I’ve just finished reading Beautiful Data (published by O’Reilly in 2009), a collection of essays edited by Toby Segaran and Jeff Hammerbacher. The 20 essays from 39 contributors address a diverse array of topics relating to data and how it’s collected, analysed and interpreted.
Since this is a collection of essays, the writing style and level of technical detail varies considerably between chapters. To be honest, I didn’t find every chapter absolutely riveting, but I generally came away from each of them having learned a thing or two. Below is a list of chapter titles with occasional comments.
- Seeing Your Life in Data
Nathan Yau writes about personal data collection, highlighting your.flowingdata which is a Twitter app for gathering personal data. Although I am keenly interested in the data logged by my Garmin 910XT, I don’t think that I have the discipline to tweet every time I go out for a run. Regardless though, it’s a cool idea.

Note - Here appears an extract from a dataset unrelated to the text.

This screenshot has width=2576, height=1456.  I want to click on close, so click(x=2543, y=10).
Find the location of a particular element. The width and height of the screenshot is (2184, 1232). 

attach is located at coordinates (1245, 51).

- The Beautiful People: Keeping Users in Mind When Designing Data Collection Methods
- Embedded Image Data Processing on Mars
Instruments on planetary probes operate under significant technological constraints. So it’s fascinating to learn the details behind the imaging system on the Phoenix Mars lander.
- Cloud Storage Design in a PNUTShell
- Information Platforms and the Rise of the Data Scientist
Jeff Hammerbacher along with DJ Patil coined the term “Data Scientist”. The chapter starts with a story of how 17 year old Hammerbacher was fired from his job as a cashier in a grocery store and ends with the creation of the role “Data Scientist” at Facebook, reflecting the various and disparate tasks currently undertaken by people working intensively with data.
By decoupling the requirements of specifying structure from the ability to store data and innovating on APIs for data retrieval, the storage systems of large web properties are starting to look less like databases and more like dataspaces. Beautiful Data, p. 83
- The Geographic Beauty of a Photographic Archive
- Data Finds Data_
- Portable Data in Real Time Jud Valeski describes the evolution of APIs for public access to data. Having spent a lot of time recently messing around with the APIs for Twitter and [Quandl](https://www.quandl.com/tools/api), this was interesting stuff.
- Surfacing the Deep Web
- _Building Radiohead's House of Cards I've watched the video for Radiohead's [House of Cards](https://en.wikipedia.org/wiki/House_of_Cards_(Radiohead_song)) a few times before and thought that it was a cool concept. Now that I know what went into making the video (courtesy of this chapter), my appreciation has gone up a number of notches. The authors explain in appreciable detail how they gathered data using LIDAR systems and used [processing](https://processing.org/) to generate the aetherial animations in the video.
Although at the time of publishing some of the data for the video were released as open source, it appears to have subsequently been withdrawn. That’s a pity. I think I would have enjoyed hacking on that. And it would have been good motivation to learn more about processing.
- Visualizing Urban Data
- The Design of Sense.us
- What Data Doesn't Do Coco Krumme provides a somewhat dissenting view, writing about the limitations of data. She reminds us that a naive interpretation of statistics can be very misleading; that more data is not always better data; that data alone do not provide explanations; and that even good models have limitations.
- Natural Language Corpus Data This is probably the most technical chapter in the book. Peter Norvig gives a tutorial on Natural Language Processing (NLP) with sample code in Python. He certainly provides enough information to get you up and running with NLP. He also points out a number of potential gotchas and ways to get around them.
- Life in Data: The Story of DNA
I'm not sure why, but that snippet of code really amused me. Great way of capturing an obscure biological fact in a form which resonates with my inner geek.
- Beautifying Data in the Real World
- Superficial Data Analysis: Exploring Millions of Social Stereotypes The authors write about processing the data gathered at FaceStat.com, providing numerous handy snippets of R code. Although the FaceStat web site has been discontinued, the principles of their analysis will find applications elsewhere.
- Bay Area Blues: The Effect of the Housing Crisis
- Beautiful Political Data
- Connecting Data This chapter addresses the issue of connecting data from disparate sources. Here I found something that is going to be of immediate use to me: [Collective Entity Resolution](http://drum.lib.umd.edu/handle/1903/4241). It appears that this algorithm will solve a problem I have grappled with for a few months. This bit of information alone made the book a worthwhile read.
You’re not going to learn the details of any new technical skills from this book. But you will definitely uncover many inspiring thoughts and ideas. And you’ll probably find a gem or too, just like I did.